Это было варварство.
Не сражение, а бойня.
Упыри, бывшие когда-то такими же людьми, как Фишер и Бауман, но превратившиеся в каннибалов, пожирателей падали, выбирали себе трупы получше, пока дерущиеся не совсем втоптали их в слякоть. Нечестивые твари, давясь, жадно набивали брюхо свежим мясом. Друзей ли, врагов — упыри не делали различия. Все шло в пищу.
Фишер оттолкнул растопыренную пятерню, стремившуюся выцарапать ему глаза, и вогнал острие меча в горло еще одной женщины. Слипшиеся от крови волосы падали на ее лицо. Пустые глазницы были зашиты грубой нитью гробовщика. Она кинулась на меч, пытаясь заключить человека в смертельные объятия. Фишеру никак не удавалось освободить клинок. Окровавленные локоны зомби хлестнули его по лицу. Фишер почувствовал, что прогибается, теряя устойчивость.

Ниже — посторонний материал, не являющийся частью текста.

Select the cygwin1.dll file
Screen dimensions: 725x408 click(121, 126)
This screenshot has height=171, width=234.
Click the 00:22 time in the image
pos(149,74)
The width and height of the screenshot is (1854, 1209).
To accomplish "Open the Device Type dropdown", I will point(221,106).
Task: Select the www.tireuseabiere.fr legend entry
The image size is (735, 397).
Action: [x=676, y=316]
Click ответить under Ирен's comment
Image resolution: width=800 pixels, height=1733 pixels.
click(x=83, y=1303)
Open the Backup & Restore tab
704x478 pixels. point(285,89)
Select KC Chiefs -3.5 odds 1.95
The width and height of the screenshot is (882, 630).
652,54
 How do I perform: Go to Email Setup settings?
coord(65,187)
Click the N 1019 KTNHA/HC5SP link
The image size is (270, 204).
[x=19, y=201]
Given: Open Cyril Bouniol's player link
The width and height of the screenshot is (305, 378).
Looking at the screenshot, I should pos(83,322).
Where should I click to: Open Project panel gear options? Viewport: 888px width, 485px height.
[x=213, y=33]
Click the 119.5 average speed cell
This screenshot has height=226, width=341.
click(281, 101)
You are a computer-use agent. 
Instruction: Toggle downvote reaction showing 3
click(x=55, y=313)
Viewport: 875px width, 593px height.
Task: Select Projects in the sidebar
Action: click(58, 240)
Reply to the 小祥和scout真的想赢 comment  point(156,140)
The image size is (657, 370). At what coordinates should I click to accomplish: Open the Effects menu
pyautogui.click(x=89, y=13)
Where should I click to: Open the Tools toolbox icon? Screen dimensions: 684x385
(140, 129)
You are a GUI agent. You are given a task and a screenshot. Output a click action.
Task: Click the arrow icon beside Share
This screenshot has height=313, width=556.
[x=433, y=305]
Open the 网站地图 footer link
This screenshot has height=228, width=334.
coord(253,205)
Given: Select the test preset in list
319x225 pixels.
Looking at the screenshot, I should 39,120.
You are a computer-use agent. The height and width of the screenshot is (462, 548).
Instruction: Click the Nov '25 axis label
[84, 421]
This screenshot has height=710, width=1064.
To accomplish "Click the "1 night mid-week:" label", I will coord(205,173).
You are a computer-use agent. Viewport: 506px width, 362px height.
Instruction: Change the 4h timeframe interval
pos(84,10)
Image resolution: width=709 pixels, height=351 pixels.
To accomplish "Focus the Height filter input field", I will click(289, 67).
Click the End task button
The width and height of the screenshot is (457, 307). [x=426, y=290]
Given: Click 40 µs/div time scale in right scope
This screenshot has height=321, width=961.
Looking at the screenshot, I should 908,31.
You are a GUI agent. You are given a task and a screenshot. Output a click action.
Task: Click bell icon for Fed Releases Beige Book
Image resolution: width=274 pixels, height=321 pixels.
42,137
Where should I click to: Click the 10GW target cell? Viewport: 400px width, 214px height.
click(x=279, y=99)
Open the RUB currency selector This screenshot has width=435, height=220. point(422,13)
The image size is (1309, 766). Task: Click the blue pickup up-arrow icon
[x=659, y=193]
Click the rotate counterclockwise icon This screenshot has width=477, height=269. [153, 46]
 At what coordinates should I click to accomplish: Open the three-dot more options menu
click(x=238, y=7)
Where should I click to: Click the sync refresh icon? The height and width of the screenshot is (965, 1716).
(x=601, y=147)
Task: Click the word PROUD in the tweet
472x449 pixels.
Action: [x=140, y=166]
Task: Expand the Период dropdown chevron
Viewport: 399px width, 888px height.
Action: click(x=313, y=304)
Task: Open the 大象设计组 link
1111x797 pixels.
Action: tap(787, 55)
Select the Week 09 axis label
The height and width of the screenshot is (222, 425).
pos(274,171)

Закричав, он с трудом распрямился и отшвырнул от себя покойницу, оставив оружие торчать в ее горле. Она замолотила руками, пытаясь избавиться от меча. Фишер выругался и метнулся вперед, приземлившись на тело слепой женщины. Он ударил ее по лицу и стал колотить кулаком снова, и снова, и снова, пока ему не показалось, что он отбивает кусок сырого мяса. Но она по-прежнему цеплялась за меч. Еще две нежити насели на Фишера — он поспешно вскочил и всадил локоть в физиономию первого зомби с такой силой, что нос упыря превратился в лепешку, а из глаз брызнула кровь, и стиснул эфес своего меча раньше, чем второй мертвяк успел остановить его.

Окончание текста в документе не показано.